Mr. Saldana, you may proceed whenever you are ready.

Lino J. Saldana:

Mr. Chief Justice, and may it please the Court:

Petitioner in this case requested extradition of Mr. Ronald Calder, who was charged with murder and attempted murder, and is a fugitive from the courts of justice in the courts of Puerto Rico, and had fled to Iowa.

The Governor of Iowa denied extradition.

The commonwealth filed a complaint in the District Court for the Southern District of Iowa seeking a writ of mandamus directing the Governor to extradite Calder.

The writ was refused.

The Court of Appeals affirmed.

The case is here on certiorari.

The issue is whether or not the Federal courts have power to order the governor of a state to extradite a fugitive from justice in the courts of Puerto Rico who has been accused of murder and attempted murder.

There is no dispute in this case that the extradition request made by Puerto Rico fully complies with all statutory and constitutional requirements.

There is no dispute, either, that the duty of the Governor of Iowa to extradite Mr. Calder is an absolute duty, both mandatory and ministerial, under the Constitution and the statute.

All that is at issue here is whether the court, the Federal court, may command the governor to obey that duty, or whether the governor may violate it with impunity.

Now the facts are as follows.

Mr.
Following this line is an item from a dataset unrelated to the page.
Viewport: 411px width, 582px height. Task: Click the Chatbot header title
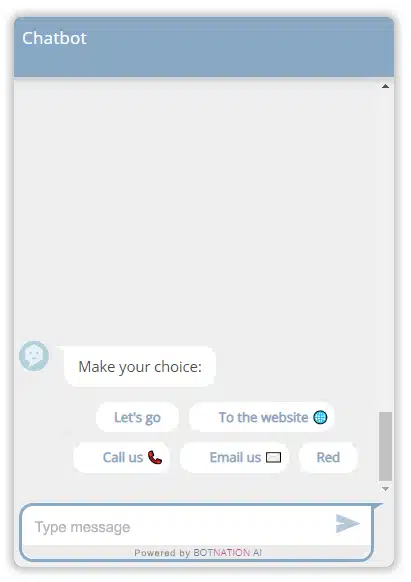pos(54,38)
Ronald Calder on... in 1981 drover his car into a married couple in a parking lot of a grocery store in Puerto Rico.

The husband was injured but survived.

His pregnant wife was killed, as well as her unborn child.

The justice... a judge, I'm sorry, of the Superior Court of Puerto Rico, after a preliminary hearing, found probable cause to charge Calder with murder and attempted murder.

This was done after a hearing, as I said, in which the judge heard testimony from sworn witnesses, and in which Calder was represented by counsel.

The witnesses, the eyewitnesses, told the judge that Calder had deliberately run his car over... drove his car into the couple, attempted to run down the couple with his car, and that after the wife was down, he repeatedly run over the body, her body, with his car.

Mr. Calder was freed on bail after the District Attorney filed informations against him for these two alleged crimes, and he failed to appear at two successive hearings in the criminal case.

And the court... another judge in the district... in the Superior Court ordered him to be arrested, issued a warrant of arrest, after declaring him a fugitive.

He was found in Iowa, his native state, and there a request was made to the Governor of Iowa that Calder be extradited.

The request of the Governor of Puerto Rico was... fully complied with all the requirements, both statutory and constitutional.

In spite of that, an extradition hearing was held.

Harry A. Blackmun:

Iowa was his home, was it not?

Lino J. Saldana:

Iowa was his home, yes, sir.

Harry A. Blackmun:

Do you know why so low a bond was imposed under a murder charge?

Lino J. Saldana:

In Puerto Rico, you mean, sir?

Harry A. Blackmun:

Yes, in Puerto Rico.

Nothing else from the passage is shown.